In 2008 the total number of full-time equivalent jobs was 1,026. The number of jobs in the primary sector was 24, of which19 were in agriculture and 5 were in forestry or lumber production. The number of jobs in the secondary sector was 700 of which 647 or (92.4%) were in manufacturing and 53 (7.6%) were in construction. The number of jobs in the tertiary sector was 302. In the tertiary sector; 94 or 31.1% were in wholesale or retail sales or the repair of motor vehicles, 14 or 4.6% were in the movement and storage of goods, 21 or 7.0% were in a hotel or restaurant, 21 or 7.0% were in the information industry, 15 or 5.0% were the insurance or financial industry, 33 or 10.9% were technical professionals or scientists, 55 or 18.2% were in education and 17 or 5.6% were in health care.

In 2000, there were 718 workers who commuted into the municipality and 797 workers who commuted away. The municipality is a net exporter of workers, with about 1.1 workers leaving the municipality for every one entering. About 4.0% of the workforce coming into Oberdorf are coming from outside Switzerland. Of the working population, 23.9% used public transportation to get to work, and 44.5% used a private car.

==Religion==
From the 2000 census, 542 or 23.4% were Roman Catholic, while 1,261 or 54.4% belonged to the Swiss Reformed Church. Of the rest of the population, there were 28 members of an Orthodox church (or about 1.21% of the population), there were 17 individuals (or about 0.73% of the population) who belonged to the Christian Catholic Church, and there were 72 individuals (or about 3.10% of the population) who belonged to another Christian church. There was 1 individual who was Jewish, and 153 (or about 6.60% of the population) who were Islamic. There were 2 individuals who were Buddhist, 3 individuals who were Hindu and 1 individual who belonged to another church. 184 (or about 7.93% of the population) belonged to no church, are agnostic or atheist, and 55 individuals (or about 2.37% of the population) did not answer the question.

==Education==
In Oberdorf about 863 or (37.2%) of the population have completed non-mandatory upper secondary education, and 228 or (9.8%) have completed additional higher education (either university or a Fachhochschule). Of the 228 who completed tertiary schooling, 70.6% were Swiss men, 19.3% were Swiss women, 5.7% were non-Swiss men and 4.4% were non-Swiss women.

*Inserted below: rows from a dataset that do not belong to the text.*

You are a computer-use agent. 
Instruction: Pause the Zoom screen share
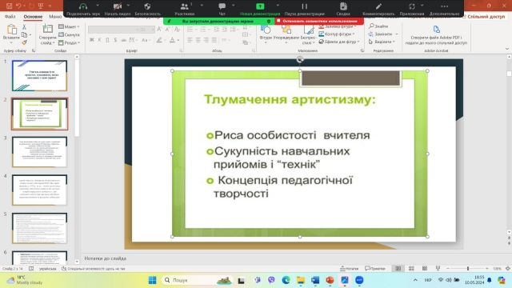click(x=304, y=9)
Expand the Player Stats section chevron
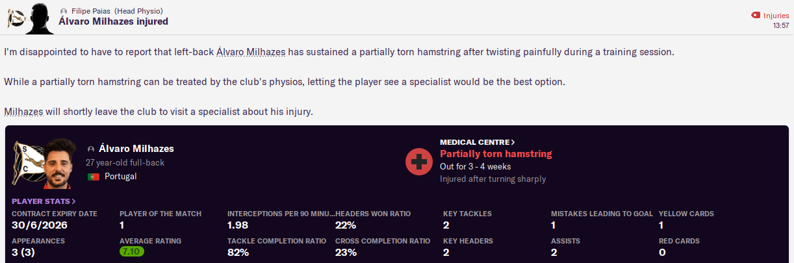The height and width of the screenshot is (263, 794). click(x=73, y=201)
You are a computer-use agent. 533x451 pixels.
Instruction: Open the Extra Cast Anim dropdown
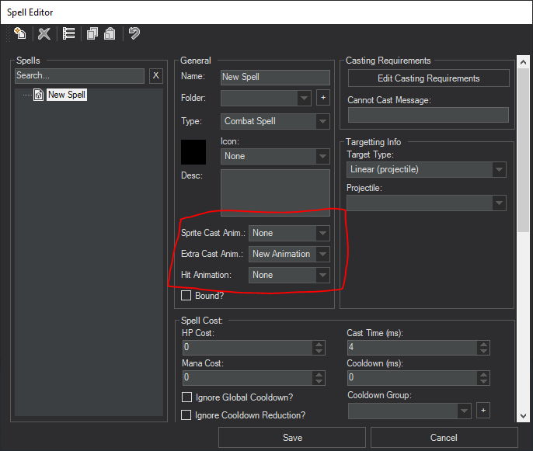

As of 2000, there were 299 students in Oberdorf who came from another municipality, while 69 residents attended schools outside the municipality.

==Transport==
Oberdorf is served by the Waldenburg narrow gauge railway, which operates a quarter-hourly train service to Liestal. At Liestal railway station, onward connection is made with the Swiss Federal Railway's services to Basel, Bern, Lucerne and Zürich.